Unlikely partnerships have become a Clinton trademark. Some are symbolic, such as her support for a ban on flag burning with Senator Bob Bennett (R-Utah) and funding for research on the dangers of video games with Brownback and Santorum. But Clinton has also joined the gop on legislation that redefines social justice issues in terms of conservative morality, such as an anti-human-trafficking law that withheld funding from groups working on the sex trade if they didn't condemn prostitution in the proper terms. With Santorum, Clinton co-sponsored the Workplace Religious Freedom Act; she didn't back off even after Republican senators such as Pennsylvania's Arlen Specter pulled their names from the bill citing concerns that the measure would protect those refusing to perform key aspects of their jobs—say, pharmacists who won't fill birth control prescriptions, or police officers who won't guard abortion clinics.
You'd think that as a Republican, Specter would be more conservative than a Democrat like Hillary Clinton--even if he's a "maverick" Republican. Well, on the other hand, as a Republican, maybe Specter felt he had to be more careful to show that he wasn't soft on terrorism. Because in my opinion, if you're a cop who's refusing to guard an abortion clinic because of your religious beliefs, you might as well just come out and say, "I support terrorism as long as it's in line with MY religion." And if you're supporting a bill that makes exemptions for people who support terrorism as long as they feel it benefits the goals of their religion, that implies that you support terrorism too, as long as it's in pursuit of the "right" goals.
The Mother Jones article also had a couple of interesting quotes that reminded me of some of the things I find most infuriating about Hillary Clinton:
Liberal rabbi Michael Lerner, whose "politics of meaning" Clinton made famous in a speech early in her White House tenure, sees the senator's ambivalence as both more and less than calculated opportunism. He believes she has genuine sympathy for liberal causes—rights for women, gays, immigrants—but often will not follow through. "There is something in her that pushes her toward caring about others, as long as there's no price to pay. But in politics, there is a price to pay."Of course, no matter how much Clinton speaks of common ground, she doesn't stand a chance of winning votes among pro-lifers. As Tom McClusky of the Family Research Council, command central for Washington's Christian right, told us, movement conservatives consider legislation like Clinton's Putting Prevention First Act, which supports greater access to birth control and sex ed, "just another condom giveaway."
But the senator's project isn't the conversion of her adversaries; it's tempering their opposition so she can court a new generation of Clinton Republicans, values voters who have grown estranged from the Christian right. And while such crossover conservatives may never agree with her on the old litmus-test issues, there is an important, and broader, common ground—the kind of faith-based politics that, under the right circumstances, will permit majority morality to trump individual rights. The libertarian Cato Institute recently observed that Clinton is "adding the paternalistic agenda of the religious right to her old-fashioned liberal paternalism." Clinton suggests as much herself in her 1996 book, It Takes a Village, where she writes approvingly of religious groups' access to schools, lessons in Scripture, and "virtue" making a return to the classroom.
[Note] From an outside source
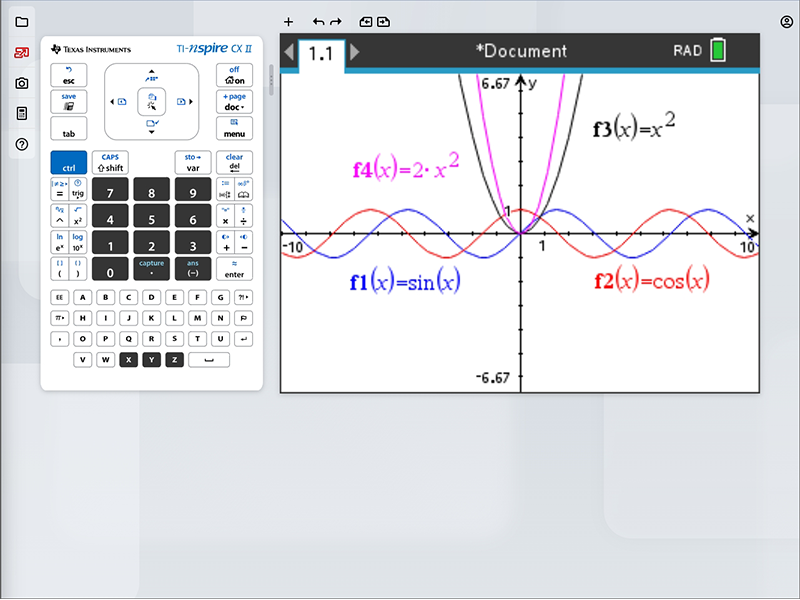800x600 pixels.
Task: Go to next page using right arrow
Action: click(354, 52)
Personally, I'd consider the Cato Institute right-wing/libertarian rather than purely libertarian--it usually speaks out for libertarian causes that align with right-wing causes, but not ones that align with left-wing causes--but I think they hit the nail on the head with that quote. If Clinton is the nominee, her authoritarianism and her creepy association with The Family means I probably will be voting for McCain. Not that McCain doesn't have his own wacky spiritual connections, but at least--so far as I've heard--he's not fraternizing with The Family...
Oh, and by the way, Maine governor John Baldacci also has Family connections.